REQUIRED WORK: Every record here needs to be duplicated exactly.

═══ DATA LISTING

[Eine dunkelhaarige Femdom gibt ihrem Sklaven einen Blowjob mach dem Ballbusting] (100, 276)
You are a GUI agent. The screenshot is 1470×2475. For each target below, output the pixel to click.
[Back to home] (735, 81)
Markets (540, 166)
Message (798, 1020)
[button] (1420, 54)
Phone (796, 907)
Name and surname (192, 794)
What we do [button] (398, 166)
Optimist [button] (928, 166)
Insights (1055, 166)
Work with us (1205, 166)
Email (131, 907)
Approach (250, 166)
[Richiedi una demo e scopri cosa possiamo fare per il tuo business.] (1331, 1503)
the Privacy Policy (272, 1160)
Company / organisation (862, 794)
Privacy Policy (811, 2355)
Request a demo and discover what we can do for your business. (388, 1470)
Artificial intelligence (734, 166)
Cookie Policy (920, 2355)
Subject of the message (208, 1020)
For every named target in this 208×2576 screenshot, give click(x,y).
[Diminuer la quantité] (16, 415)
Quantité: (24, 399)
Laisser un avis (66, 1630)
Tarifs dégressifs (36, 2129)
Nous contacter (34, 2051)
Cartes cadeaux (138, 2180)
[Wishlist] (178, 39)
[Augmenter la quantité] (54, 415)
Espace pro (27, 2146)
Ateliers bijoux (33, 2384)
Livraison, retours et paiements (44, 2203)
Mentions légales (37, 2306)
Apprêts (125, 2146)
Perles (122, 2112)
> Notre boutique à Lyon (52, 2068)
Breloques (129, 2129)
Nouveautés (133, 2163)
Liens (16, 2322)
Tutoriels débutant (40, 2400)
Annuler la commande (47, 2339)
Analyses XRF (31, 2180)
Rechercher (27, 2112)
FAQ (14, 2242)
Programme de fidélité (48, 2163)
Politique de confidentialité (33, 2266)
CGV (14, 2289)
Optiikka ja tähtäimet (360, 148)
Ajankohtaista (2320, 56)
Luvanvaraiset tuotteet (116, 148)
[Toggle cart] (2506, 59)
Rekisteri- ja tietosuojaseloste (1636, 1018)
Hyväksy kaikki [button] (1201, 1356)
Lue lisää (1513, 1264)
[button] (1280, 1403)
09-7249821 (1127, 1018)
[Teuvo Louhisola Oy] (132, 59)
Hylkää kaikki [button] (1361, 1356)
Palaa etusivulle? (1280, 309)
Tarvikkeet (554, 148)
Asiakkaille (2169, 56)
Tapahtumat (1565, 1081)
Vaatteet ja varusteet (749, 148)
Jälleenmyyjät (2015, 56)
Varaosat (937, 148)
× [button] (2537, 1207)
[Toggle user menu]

══════

WRITTEN ANSWER:
[Eine dunkelhaarige Femdom gibt ihrem Sklaven einen Blowjob mach dem Ballbusting] (100, 276)
You are a GUI agent. The screenshot is 1470×2475. For each target below, output the pixel to click.
[Back to home] (735, 81)
Markets (540, 166)
Message (798, 1020)
[button] (1420, 54)
Phone (796, 907)
Name and surname (192, 794)
What we do [button] (398, 166)
Optimist [button] (928, 166)
Insights (1055, 166)
Work with us (1205, 166)
Email (131, 907)
Approach (250, 166)
[Richiedi una demo e scopri cosa possiamo fare per il tuo business.] (1331, 1503)
the Privacy Policy (272, 1160)
Company / organisation (862, 794)
Privacy Policy (811, 2355)
Request a demo and discover what we can do for your business. (388, 1470)
Artificial intelligence (734, 166)
Cookie Policy (920, 2355)
Subject of the message (208, 1020)
For every named target in this 208×2576 screenshot, give click(x,y).
[Diminuer la quantité] (16, 415)
Quantité: (24, 399)
Laisser un avis (66, 1630)
Tarifs dégressifs (36, 2129)
Nous contacter (34, 2051)
Cartes cadeaux (138, 2180)
[Wishlist] (178, 39)
[Augmenter la quantité] (54, 415)
Espace pro (27, 2146)
Ateliers bijoux (33, 2384)
Livraison, retours et paiements (44, 2203)
Mentions légales (37, 2306)
Apprêts (125, 2146)
Perles (122, 2112)
> Notre boutique à Lyon (52, 2068)
Breloques (129, 2129)
Nouveautés (133, 2163)
Liens (16, 2322)
Tutoriels débutant (40, 2400)
Annuler la commande (47, 2339)
Analyses XRF (31, 2180)
Rechercher (27, 2112)
FAQ (14, 2242)
Programme de fidélité (48, 2163)
Politique de confidentialité (33, 2266)
CGV (14, 2289)
Optiikka ja tähtäimet (360, 148)
Ajankohtaista (2320, 56)
Luvanvaraiset tuotteet (116, 148)
[Toggle cart] (2506, 59)
Rekisteri- ja tietosuojaseloste (1636, 1018)
Hyväksy kaikki [button] (1201, 1356)
Lue lisää (1513, 1264)
[button] (1280, 1403)
09-7249821 (1127, 1018)
[Teuvo Louhisola Oy] (132, 59)
Hylkää kaikki [button] (1361, 1356)
Palaa etusivulle? (1280, 309)
Tarvikkeet (554, 148)
Asiakkaille (2169, 56)
Tapahtumat (1565, 1081)
Vaatteet ja varusteet (749, 148)
Jälleenmyyjät (2015, 56)
Varaosat (937, 148)
× [button] (2537, 1207)
[Toggle user menu]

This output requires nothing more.